On 10 November, CQT had the honour of hosting Dr Tony Tan Keng Yam, former President of Singapore.

Before he became President in 2011, Dr Tan was instrumental in setting up the Centre for Quantum Technologies at NUS. The visit was an opportunity for him to see the progress made at the Centre in the ten years since its founding.

CQT was established in 2007 under the 'Research Centres of Excellence' programme of Singapore's National Research Foundation (NRF). Dr Tan was then Chairman of NRF. The centres were intended to spur research excellence in the local universities.

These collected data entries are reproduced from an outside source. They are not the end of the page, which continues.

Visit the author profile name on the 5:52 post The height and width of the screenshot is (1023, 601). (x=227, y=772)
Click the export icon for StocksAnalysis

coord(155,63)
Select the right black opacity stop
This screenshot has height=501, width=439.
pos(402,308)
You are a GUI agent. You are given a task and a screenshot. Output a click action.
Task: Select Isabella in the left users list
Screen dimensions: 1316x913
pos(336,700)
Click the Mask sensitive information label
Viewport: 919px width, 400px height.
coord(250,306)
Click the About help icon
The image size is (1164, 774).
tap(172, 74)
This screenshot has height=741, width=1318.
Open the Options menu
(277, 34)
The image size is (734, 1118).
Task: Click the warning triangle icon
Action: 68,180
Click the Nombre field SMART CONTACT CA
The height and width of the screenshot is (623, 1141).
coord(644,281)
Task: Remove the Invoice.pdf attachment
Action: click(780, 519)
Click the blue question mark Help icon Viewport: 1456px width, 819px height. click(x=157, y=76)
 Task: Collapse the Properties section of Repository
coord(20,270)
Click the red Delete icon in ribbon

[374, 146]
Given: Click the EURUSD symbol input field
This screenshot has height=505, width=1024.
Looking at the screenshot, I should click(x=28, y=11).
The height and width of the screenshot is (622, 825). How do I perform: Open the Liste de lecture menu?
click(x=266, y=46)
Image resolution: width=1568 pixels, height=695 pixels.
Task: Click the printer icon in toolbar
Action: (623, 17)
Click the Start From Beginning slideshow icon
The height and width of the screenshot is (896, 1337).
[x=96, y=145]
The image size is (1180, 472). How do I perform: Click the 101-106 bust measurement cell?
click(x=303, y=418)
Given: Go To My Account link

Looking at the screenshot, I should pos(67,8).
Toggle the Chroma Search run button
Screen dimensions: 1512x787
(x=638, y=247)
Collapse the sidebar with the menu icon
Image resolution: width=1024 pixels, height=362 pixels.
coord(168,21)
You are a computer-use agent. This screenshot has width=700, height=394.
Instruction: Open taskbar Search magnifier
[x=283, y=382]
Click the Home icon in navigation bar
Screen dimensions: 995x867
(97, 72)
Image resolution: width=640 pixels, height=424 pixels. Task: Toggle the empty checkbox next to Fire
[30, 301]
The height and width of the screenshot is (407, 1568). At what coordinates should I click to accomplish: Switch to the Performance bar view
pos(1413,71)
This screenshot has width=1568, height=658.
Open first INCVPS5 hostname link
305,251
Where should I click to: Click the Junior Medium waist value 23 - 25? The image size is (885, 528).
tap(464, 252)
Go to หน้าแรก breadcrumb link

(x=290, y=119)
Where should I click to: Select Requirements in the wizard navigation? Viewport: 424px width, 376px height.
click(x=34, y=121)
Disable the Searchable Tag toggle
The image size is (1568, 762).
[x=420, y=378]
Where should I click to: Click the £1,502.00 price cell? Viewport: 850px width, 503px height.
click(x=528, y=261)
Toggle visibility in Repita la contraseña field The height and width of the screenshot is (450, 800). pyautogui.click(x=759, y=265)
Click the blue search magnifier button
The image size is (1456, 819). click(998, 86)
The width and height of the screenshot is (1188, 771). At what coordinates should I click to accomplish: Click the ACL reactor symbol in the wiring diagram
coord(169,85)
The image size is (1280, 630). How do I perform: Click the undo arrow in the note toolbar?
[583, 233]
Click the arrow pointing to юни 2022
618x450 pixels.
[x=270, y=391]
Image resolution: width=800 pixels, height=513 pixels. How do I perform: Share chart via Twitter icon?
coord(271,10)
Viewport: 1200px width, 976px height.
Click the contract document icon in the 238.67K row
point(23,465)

In writing about the history of quantum information in Singapore, CQT's Director Artur Ekert traced the birth of the venture even further back in time:

"The year was 2000 and Tony Tan, at the time Deputy Prime Minister and Minister for Defence, took a personal interest in the Millennium Conference on Frontiers in Science (suggested by KK Phua) at which I gave an overview of quantum computation. My subsequent meeting with Tony Tan, and a long over-dinner conversation, left me confused. I was not used to politicians talking in an intelligent and persuasive way about big problems in the upcoming millennium that science can address. I was impressed."

This is extracted from the book 50 Years of Science in Singapore (eds BTG Tan, Hock Lim, KK Phua, World Scientific, 2017).

Coming back to the present, Dr Tan told CQTians: "We could not have anticipated ten years ago that there would be this explosion of interest in quantum theory and its applications. The possibility of quantum computers was scientific fiction at the time – now it is on the front page of newspapers."

He heard from Artur and other members of CQT about how the Centre has grown, and what it has achieved in science, outreach and engagement with industry. He visited the laboratory set up for joint work with the communications group Singtel and saw an experiment aiming to be the world's most precise atomic clock.

Dr Tan said: "Under the direction of Artur and the senior management, all of you have made a great contribution to Singapore. I congratulate the CQT and all of you, and I hope you have many interesting problems to work with in the coming years."